I don't know which Nobel prize winner became the villain, but I can believe both that it can happen unjustly (politicians or social activists start attacking them for their other beliefs), and sometimes justly; "Nobel disease" is when the celebrated scientist lets recognition go to their head and starts speaking in areas where they aren't experts. The famed example is Linus Pauling who got the Nobel Prize for Chemistry, but in later years started hawking vitamin C tablets saying it could cure cancer; it can't, and he died of cancer. Additional studies have shown that when taken intravenously it can have an effect on some cancer cells as part of a chemotherapy regime, but as orally ingested tablets it's worthless.

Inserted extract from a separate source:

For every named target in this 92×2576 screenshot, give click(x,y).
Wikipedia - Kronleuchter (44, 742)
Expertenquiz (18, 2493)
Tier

For what I've said on China in the previous comment, I have never been, but I am fairly certain of the veracity of all the issues I raised. I can't speak for any specific Chinese person and how they feel about their government, I'm sure millions of them are happy in life no matter how the country is run, and certainly the country is more prosperous these days, but these issues are still there, and we in the West should try our best to avoid lapsing into authoritarianism or totalitarianism.